The following was originally posted on January 9. It did not get distributed to various social media sites with which I share my posts, so I’ll try again.
In January 1869, Charles Francis Adams, Jr., grandson and great-grandson of U. S. presidents, published an article in the North American Review (the oldest literary magazine in the US) entitled “The Pacific Railroad Ring.” He was making public the financial shenanigans of the Crédit Mobilier of America, the Union Pacific’s construction company. Adams exposed numerous Congressmen, bondholder trustees, corporate directors, and construction contractors who were getting rich off a scheme concocted by Thomas “Doc” Durant, the UP’s vice president/general manager. Crédit Mobilier charged the UP more money than it cost to build the railroad, then issued construction contracts at lesser amounts allowing the stockholders to pocket the difference. Some estimates put the illicit profit at more that $50 million. Durant and Oakes Ames, a member of the House of Representatives from Massachusetts and a member of the board of directors of the UP, distributed stock in Crédit Mobilier to thirty Congressmen and several bureaucrats who could influence the issuance of the government bonds used to finance the railroad. The growing scandal created embarrassing moments during the Presidential election of 1872.
Not as well known until several years later, it was eventually revealed that the Central Pacific Railroad had a similar contractual scheme. Their construction firm was known as the Contract and Finance Company and was managed by Charles Crocker.
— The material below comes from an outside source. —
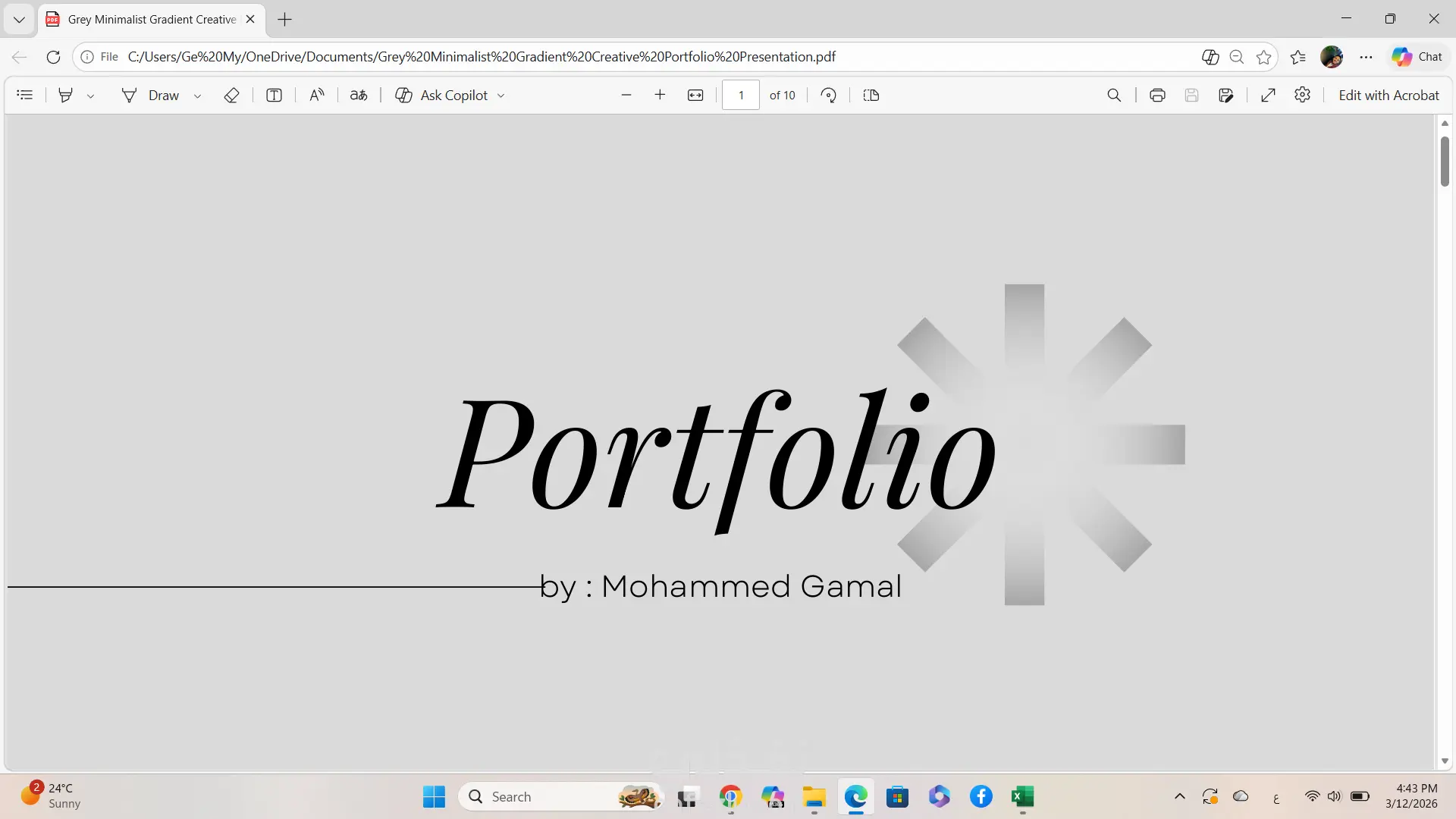Activate Read aloud icon
The width and height of the screenshot is (1456, 819).
tap(317, 96)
The big difference between the CP’s company and the UP’s was that the stock was owned only by the Big Four founders of the Central Pacific, plus Charles Crocker’s brother E. B. Crocker, an associate justice of the California Supreme Court. The records of the Contract and Finance Company were so convoluted that no one has been able to untangle them.
Out on the lines, both railroads continued to build through the winter weather. The ground was so frozen they used black powder to blow it into chunks which they then used to create roadbed. In the spring thaws, the tracks sagged and slid as the ice melted, requiring reworking large segments of the tracks. Still, they were able to show they had laid many miles of track during January and were thus able to collect government bonds. The Central Pacific had the further complication of battling heavy snowfall in the Sierra Nevada Mountains. They solved that problem by erecting miles of snow sheds.